Helsinki: In a bid to promote gender equality, parents in Finland will be given the same amount of parental leave, regardless of their gender or whether they are a child’s biological parents, the government announced. Paid paternity leave will be extended to nearly seven months, in line with maternity leave and around half that time off can be given to the other parent.

In addition, pregnant women are also entitled to a month of pregnancy leave before the expected date of birth.

According to the ministry, the total amount of families’ daily allowance days would increase from the current 11.5 months to more than 14 months, with both parents receiving an equal quota of 164 days. Parents would be able to transfer 69 days from their own quota to the other parent.

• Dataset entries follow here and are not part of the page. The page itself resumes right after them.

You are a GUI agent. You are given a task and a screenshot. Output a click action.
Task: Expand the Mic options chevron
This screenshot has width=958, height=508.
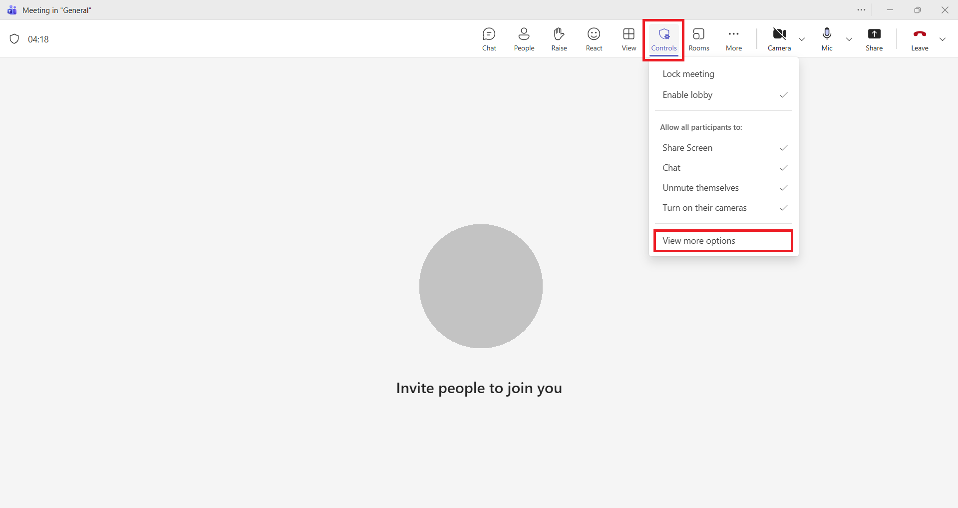849,39
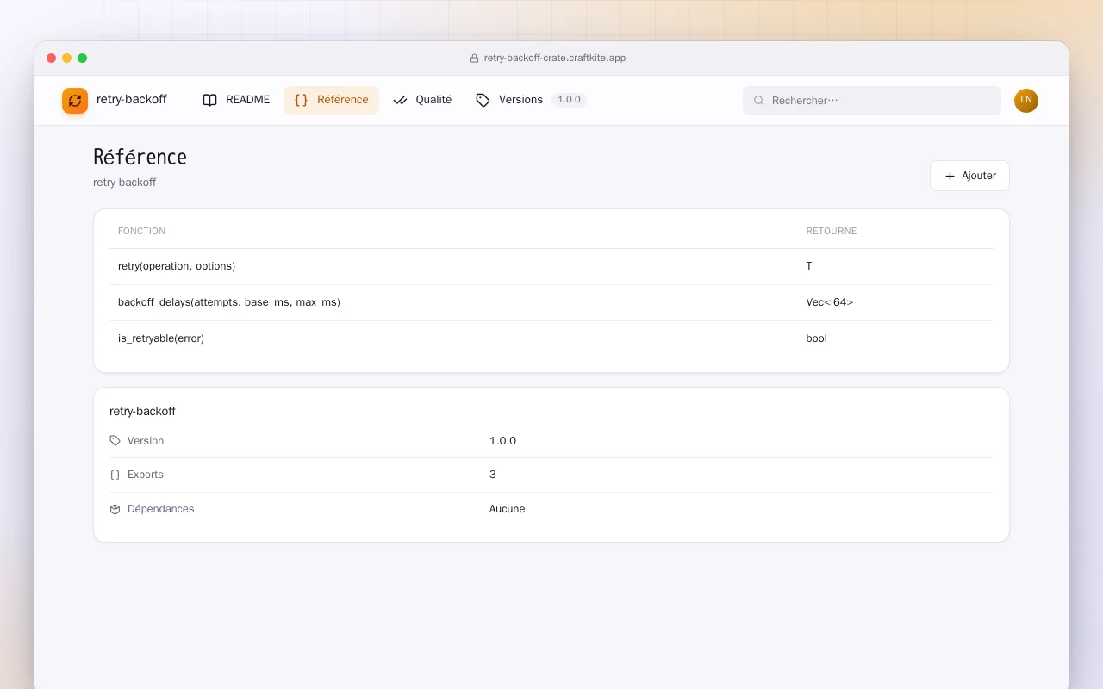1103x689 pixels.
Task: Click the Dépendances package icon
Action: 115,509
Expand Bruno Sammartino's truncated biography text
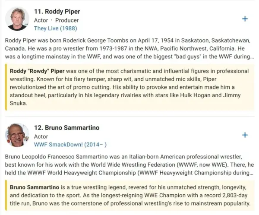This screenshot has width=259, height=215. click(130, 164)
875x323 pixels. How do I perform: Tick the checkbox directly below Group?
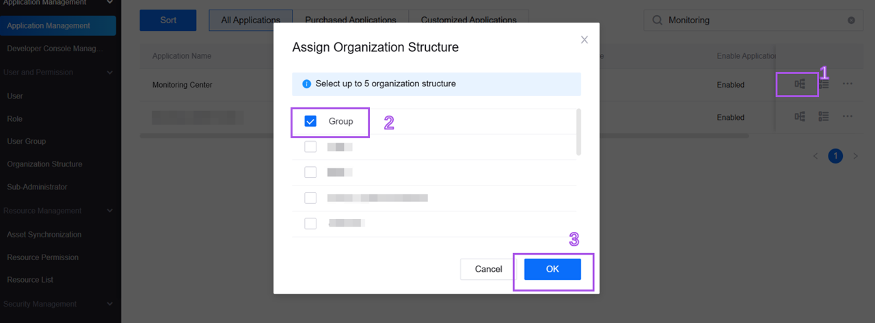[310, 146]
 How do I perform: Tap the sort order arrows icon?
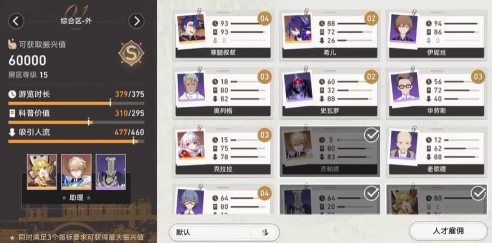point(265,233)
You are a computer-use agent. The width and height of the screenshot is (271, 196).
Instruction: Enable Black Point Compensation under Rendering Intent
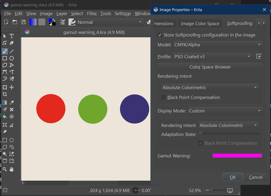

The changes, which are likely to come into effect as early as 2021, are a bid to promote gender equality and inclusivity for same-sex couples and to encourage fathers to take as much time off work as mothers.

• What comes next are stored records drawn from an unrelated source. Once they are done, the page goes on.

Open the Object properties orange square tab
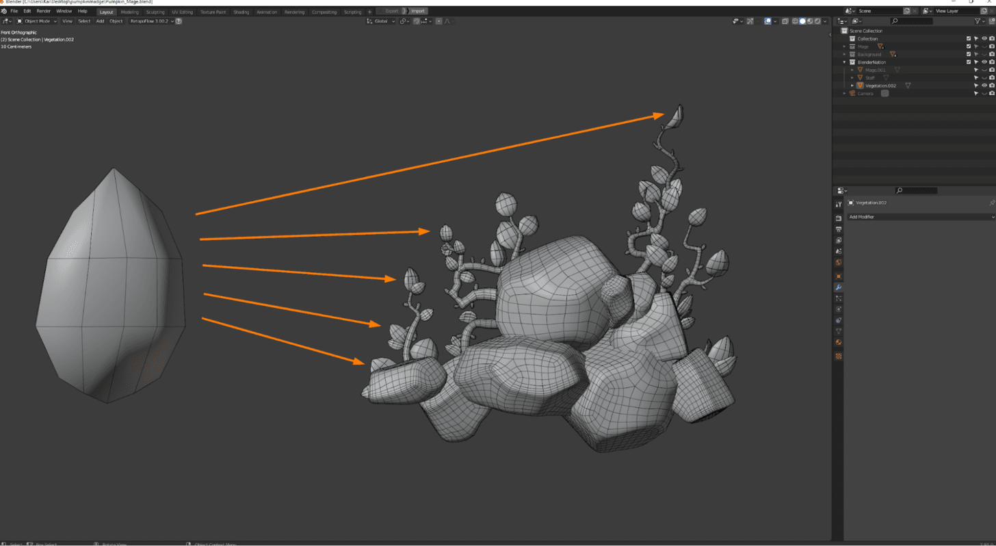(839, 276)
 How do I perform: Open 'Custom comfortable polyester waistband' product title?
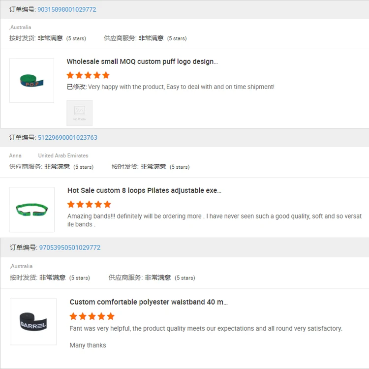click(149, 302)
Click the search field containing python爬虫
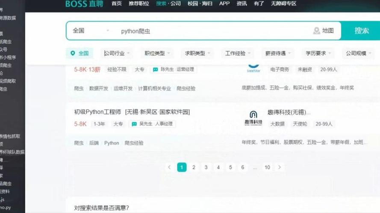 pos(214,31)
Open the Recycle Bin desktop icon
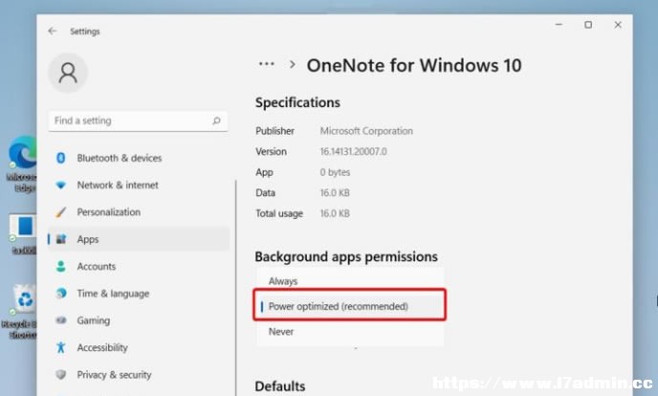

Social Affairs Minister Aino-Kaisa Pekonen said “the reform will be a major change in attitudes, as it will improve equality between parents and make the lives of diverse families easier. Sharing parent responsibilities in everyday life will become easier, and the relationship between both parents and the child will be strengthened from the early childhood.”

The initiative is also seen as a way to boost birth rates in the country, where the population is declining.

Meanwhile, the move is one of the latest reforms under Finland’s new government, led by 34-year-old Sanna Marin, a progressive prime minister, heading a coalition government made up of all female leaders.

Marin had also come out in support of a four-day work week with six-hour days, though the government has no plans to implement it yet.